Getting Vowels from a String and printing them in Haskell

Question

I've just started learning Haskell and I'm a bit stuck.

https://gyazo.com/b70aee3b5a031a6d65ea2fe993ea0824

I've made an attempt at it and I don't really know how to get my head around where I'm going wrong.

vowels :: String -> String
vowels [] = []
vowels xs = [] ==  [ x | x <- vowels , x == "a" || x == "e" || x == "i" || x == "o" ||  x == "u" ]

Answer 1

First of all

you're almost there

vowels xs = [ x | x <- xs , x == 'a' ||
                            x == 'e' ||
                            x == 'i' ||
                            x == 'o' ||
                            x == 'u' ]

But what is the actual error?

1. you were using the function as an input to your list
2. String litterals are surrounded by " where Char litterals have ' and internally Strings in Haskell are just [Char] so you need to use characters.

But haskell is known for conciseness and expressivity - list comprehensions are a nice way but can we do better?

yes we can!

What you actually, do is implement a filter, so let us analyze what you are filtering - vowels, so let us extract that part:

isVowel x = x == 'a' || ... || x == 'u'

well this is still not elegant, but there is a function called elem that checks whether something is contained in a list.

isVowel x = x `elem` ['a','e','i','o','u']

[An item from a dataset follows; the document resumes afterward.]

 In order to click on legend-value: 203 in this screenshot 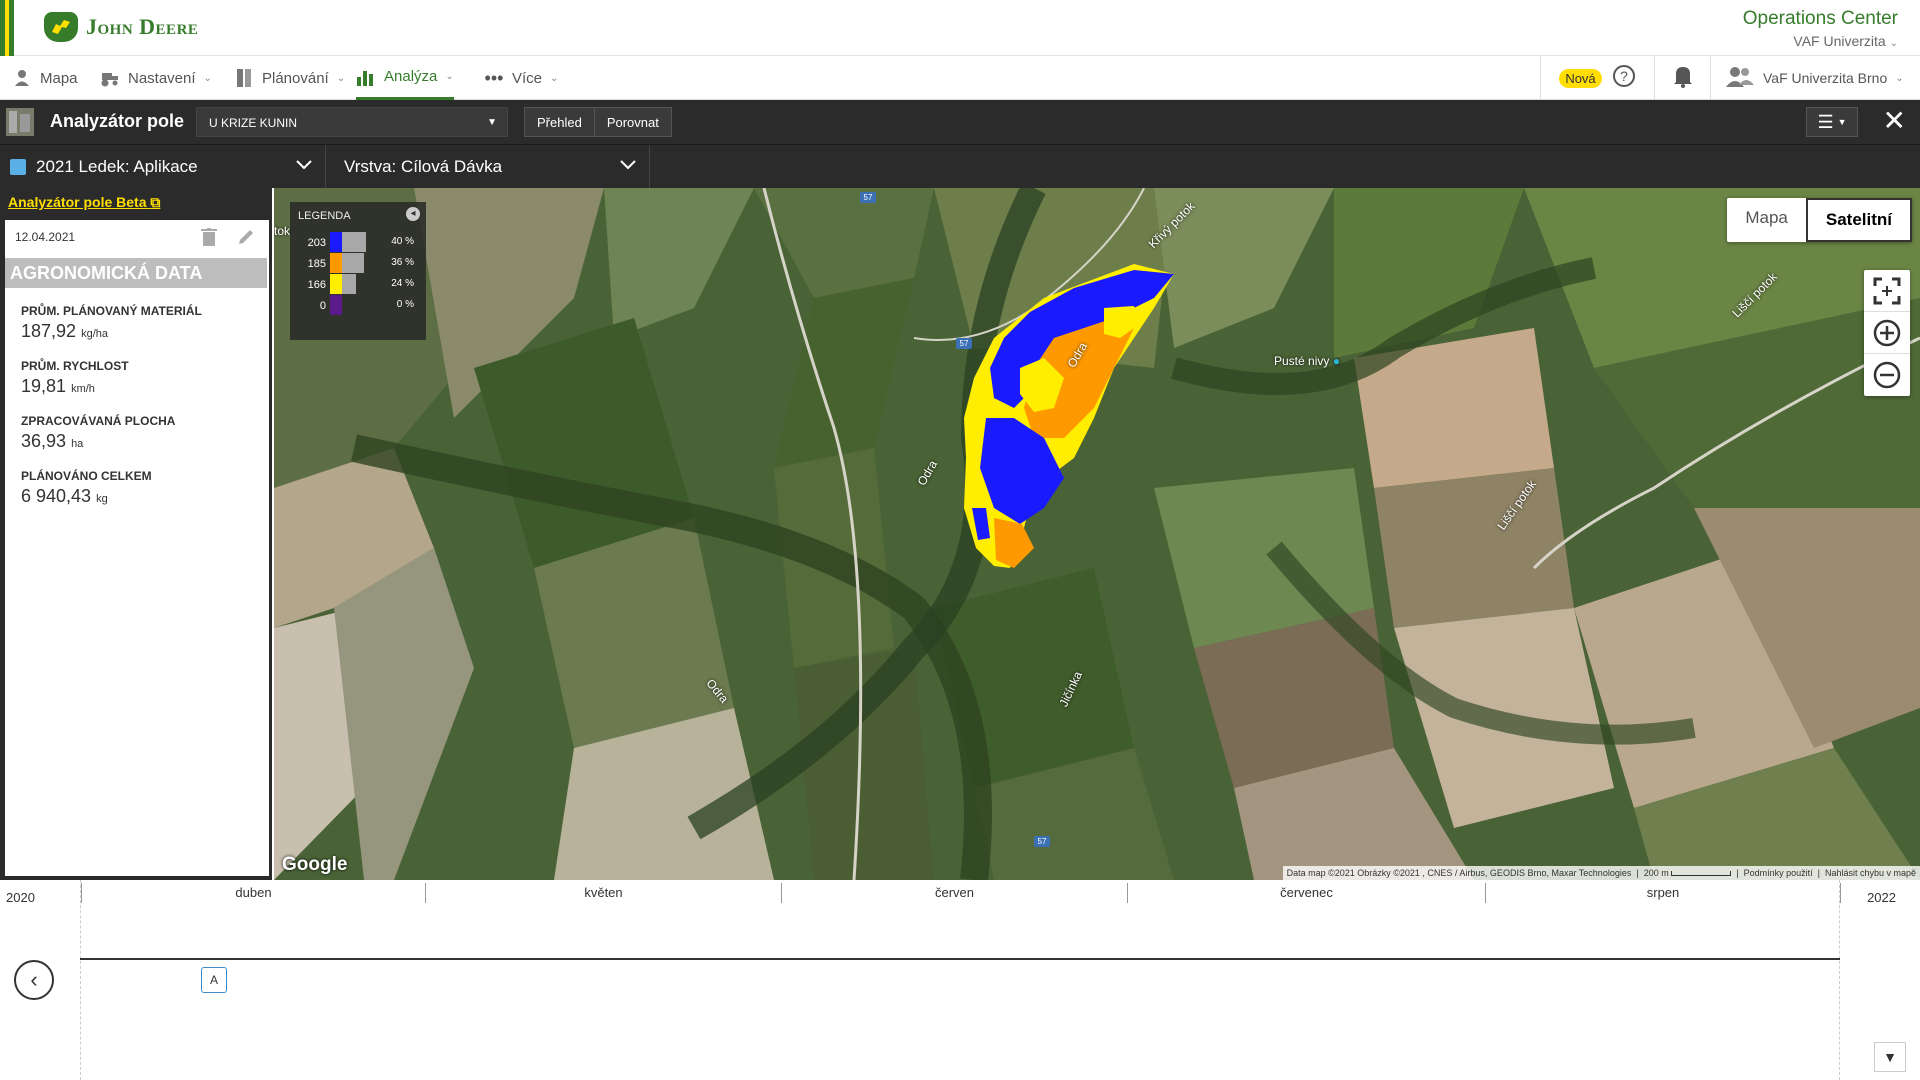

and knowing that String = [Char] we can rewrite that (using so called backtick-syntax which allows to use functions of 2 parameters as an infix function)

isVowel :: Char -> Bool
isVowel x = x `elem` "aeiou"

then coming back to the original problem now that we have a function telling us what a vowel is...

vowel :: String -> String
vowel = filter isVowel

now you might be interested where is the xs - well since haskell has a great type system it can derive that there is one parameter missing on both sides of the = sign, you don't need to write that yourself (this style is called pointfree).